I find myself conflicted about Destiny 2. It’s not that I have any doubts about the game, you understand. Having played it a bunch of times now, in many different ways, I have every faith that it’s going to be the streamlined, refreshed, amplified, and entirely reinvigorated sequel that Bungie’s outstanding MMOFPS both needs and deserves. The quality of Destiny 2 is not currently in debate. But I remain ambivalent. And the thing that’s giving me a problem with Destiny 2’s imminence is the fact it inevitably means that I soon have to stop playing Destiny. And I don’t feel quite ready to do so yet.
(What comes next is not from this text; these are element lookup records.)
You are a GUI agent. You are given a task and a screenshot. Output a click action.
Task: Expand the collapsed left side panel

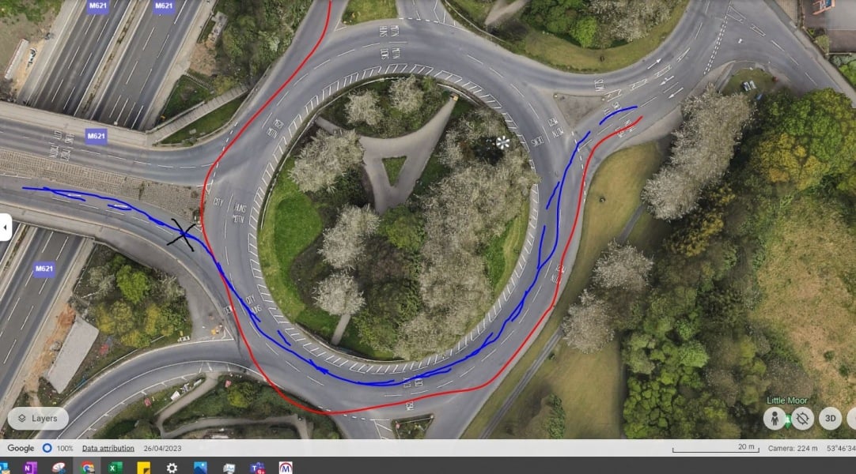coord(5,228)
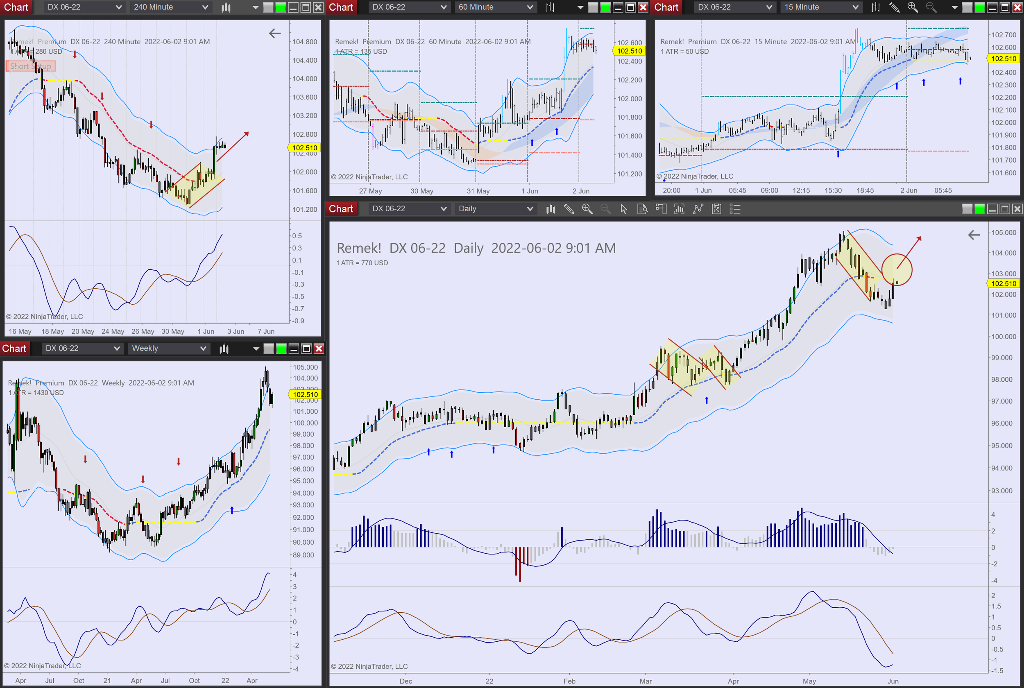The height and width of the screenshot is (688, 1024).
Task: Toggle green link button on 240 Minute chart
Action: point(281,7)
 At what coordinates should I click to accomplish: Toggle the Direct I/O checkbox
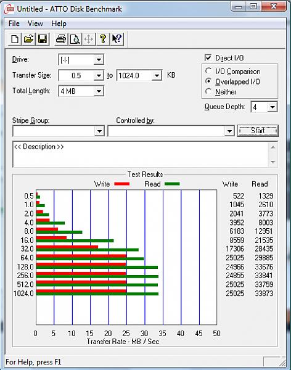[208, 57]
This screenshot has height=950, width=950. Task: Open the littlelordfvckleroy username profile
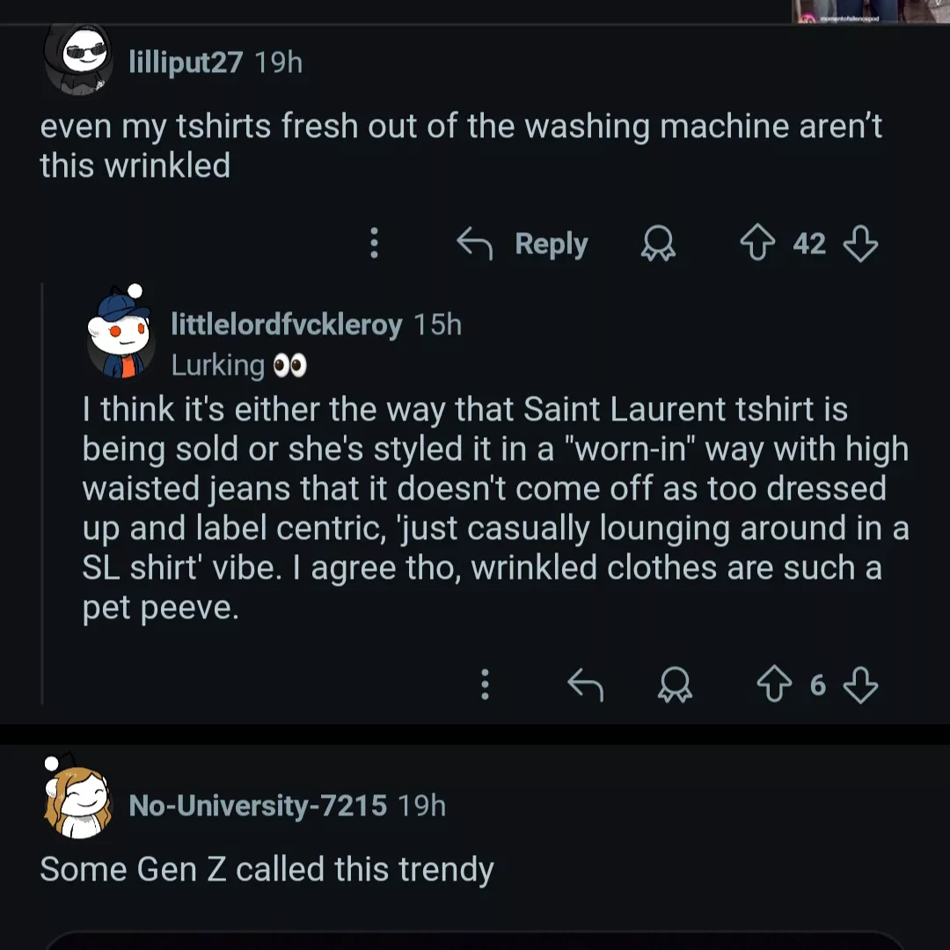coord(286,325)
There’s no objective, completion-based reason for it. I’ve been playing Destiny solidly since day one, and theoretically I’ve played ‘enough’. I hit the Light level cap some time ago, have achieved pretty much everything I want to achieve, and for the last few months I’ve really just been pottering around, messing about with friends, and smashing people up on Crucible maps I now know like the inside of my own eyelids. I should be bored. I should be ready to move on. I should be counting down the days until I can uninstall the tired old first game to make way for the new one. But that would only be the case if Destiny was a normal game, and it isn’t. Destiny isn’t simply a series of missions and challenges to be completed, ticked off, and left behind. Destiny is more of a place, and it’s one that I’m really attached to.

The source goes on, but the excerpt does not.